### Extracted entries:
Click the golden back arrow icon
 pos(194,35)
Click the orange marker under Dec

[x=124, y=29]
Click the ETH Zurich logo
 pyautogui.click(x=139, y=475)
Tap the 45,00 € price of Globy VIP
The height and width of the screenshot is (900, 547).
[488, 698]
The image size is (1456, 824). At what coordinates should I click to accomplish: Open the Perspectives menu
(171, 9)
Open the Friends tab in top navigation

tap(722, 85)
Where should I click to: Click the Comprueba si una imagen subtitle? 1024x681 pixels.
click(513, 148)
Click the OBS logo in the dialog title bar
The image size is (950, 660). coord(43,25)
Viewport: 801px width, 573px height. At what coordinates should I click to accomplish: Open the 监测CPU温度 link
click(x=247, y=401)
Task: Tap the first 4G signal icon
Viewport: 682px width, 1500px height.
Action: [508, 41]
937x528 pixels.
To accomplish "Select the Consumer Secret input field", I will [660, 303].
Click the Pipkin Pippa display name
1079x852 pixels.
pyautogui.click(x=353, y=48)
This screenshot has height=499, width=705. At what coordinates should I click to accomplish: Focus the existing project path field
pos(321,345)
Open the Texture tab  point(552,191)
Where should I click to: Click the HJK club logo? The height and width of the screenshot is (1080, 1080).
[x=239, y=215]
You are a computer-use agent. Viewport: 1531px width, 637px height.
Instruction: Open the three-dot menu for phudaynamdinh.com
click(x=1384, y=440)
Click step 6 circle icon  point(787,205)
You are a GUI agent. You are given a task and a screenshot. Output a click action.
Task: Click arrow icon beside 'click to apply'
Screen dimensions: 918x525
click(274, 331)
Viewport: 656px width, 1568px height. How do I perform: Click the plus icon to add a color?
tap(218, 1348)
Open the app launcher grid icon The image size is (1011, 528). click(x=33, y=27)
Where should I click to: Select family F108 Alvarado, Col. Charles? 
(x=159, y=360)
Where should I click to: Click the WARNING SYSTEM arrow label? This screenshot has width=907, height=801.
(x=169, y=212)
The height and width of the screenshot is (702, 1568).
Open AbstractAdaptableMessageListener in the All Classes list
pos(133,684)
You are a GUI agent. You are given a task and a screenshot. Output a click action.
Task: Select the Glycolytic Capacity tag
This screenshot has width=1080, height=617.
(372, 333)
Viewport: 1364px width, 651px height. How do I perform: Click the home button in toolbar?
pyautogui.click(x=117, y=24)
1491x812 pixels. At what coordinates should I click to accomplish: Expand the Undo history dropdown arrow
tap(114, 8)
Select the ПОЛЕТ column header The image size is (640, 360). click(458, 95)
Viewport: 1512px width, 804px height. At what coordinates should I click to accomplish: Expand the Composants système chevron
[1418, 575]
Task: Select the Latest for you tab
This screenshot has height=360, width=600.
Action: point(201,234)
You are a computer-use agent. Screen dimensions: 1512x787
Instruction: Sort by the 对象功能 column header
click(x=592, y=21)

### Given problem:
Could you rewrite the listing above with every "Viewport" replaced by "Display" and nothing else changed?

### Reply:
Click the golden back arrow icon
 pos(194,35)
Click the orange marker under Dec

[x=124, y=29]
Click the ETH Zurich logo
 pyautogui.click(x=139, y=475)
Tap the 45,00 € price of Globy VIP
The height and width of the screenshot is (900, 547).
[488, 698]
The image size is (1456, 824). At what coordinates should I click to accomplish: Open the Perspectives menu
(171, 9)
Open the Friends tab in top navigation

tap(722, 85)
Where should I click to: Click the Comprueba si una imagen subtitle? 1024x681 pixels.
click(513, 148)
Click the OBS logo in the dialog title bar
The image size is (950, 660). coord(43,25)
Display: 801px width, 573px height. At what coordinates should I click to accomplish: Open the 监测CPU温度 link
click(x=247, y=401)
Task: Tap the first 4G signal icon
Display: 682px width, 1500px height.
Action: [508, 41]
937x528 pixels.
To accomplish "Select the Consumer Secret input field", I will [660, 303].
Click the Pipkin Pippa display name
1079x852 pixels.
pyautogui.click(x=353, y=48)
This screenshot has height=499, width=705. At what coordinates should I click to accomplish: Focus the existing project path field
pos(321,345)
Open the Texture tab  point(552,191)
Where should I click to: Click the HJK club logo? The height and width of the screenshot is (1080, 1080).
[x=239, y=215]
You are a computer-use agent. Display: 1531px width, 637px height.
Instruction: Open the three-dot menu for phudaynamdinh.com
click(x=1384, y=440)
Click step 6 circle icon  point(787,205)
You are a GUI agent. You are given a task and a screenshot. Output a click action.
Task: Click arrow icon beside 'click to apply'
Screen dimensions: 918x525
click(274, 331)
Display: 656px width, 1568px height. How do I perform: Click the plus icon to add a color?
tap(218, 1348)
Open the app launcher grid icon The image size is (1011, 528). click(x=33, y=27)
Where should I click to: Select family F108 Alvarado, Col. Charles? 
(x=159, y=360)
Where should I click to: Click the WARNING SYSTEM arrow label? This screenshot has width=907, height=801.
(x=169, y=212)
The height and width of the screenshot is (702, 1568).
Open AbstractAdaptableMessageListener in the All Classes list
pos(133,684)
You are a GUI agent. You are given a task and a screenshot. Output a click action.
Task: Select the Glycolytic Capacity tag
This screenshot has width=1080, height=617.
(372, 333)
Display: 1364px width, 651px height. How do I perform: Click the home button in toolbar?
pyautogui.click(x=117, y=24)
1491x812 pixels. At what coordinates should I click to accomplish: Expand the Undo history dropdown arrow
tap(114, 8)
Select the ПОЛЕТ column header The image size is (640, 360). click(458, 95)
Display: 1512px width, 804px height. At what coordinates should I click to accomplish: Expand the Composants système chevron
[1418, 575]
Task: Select the Latest for you tab
This screenshot has height=360, width=600.
Action: point(201,234)
You are a computer-use agent. Screen dimensions: 1512x787
Instruction: Sort by the 对象功能 column header
click(x=592, y=21)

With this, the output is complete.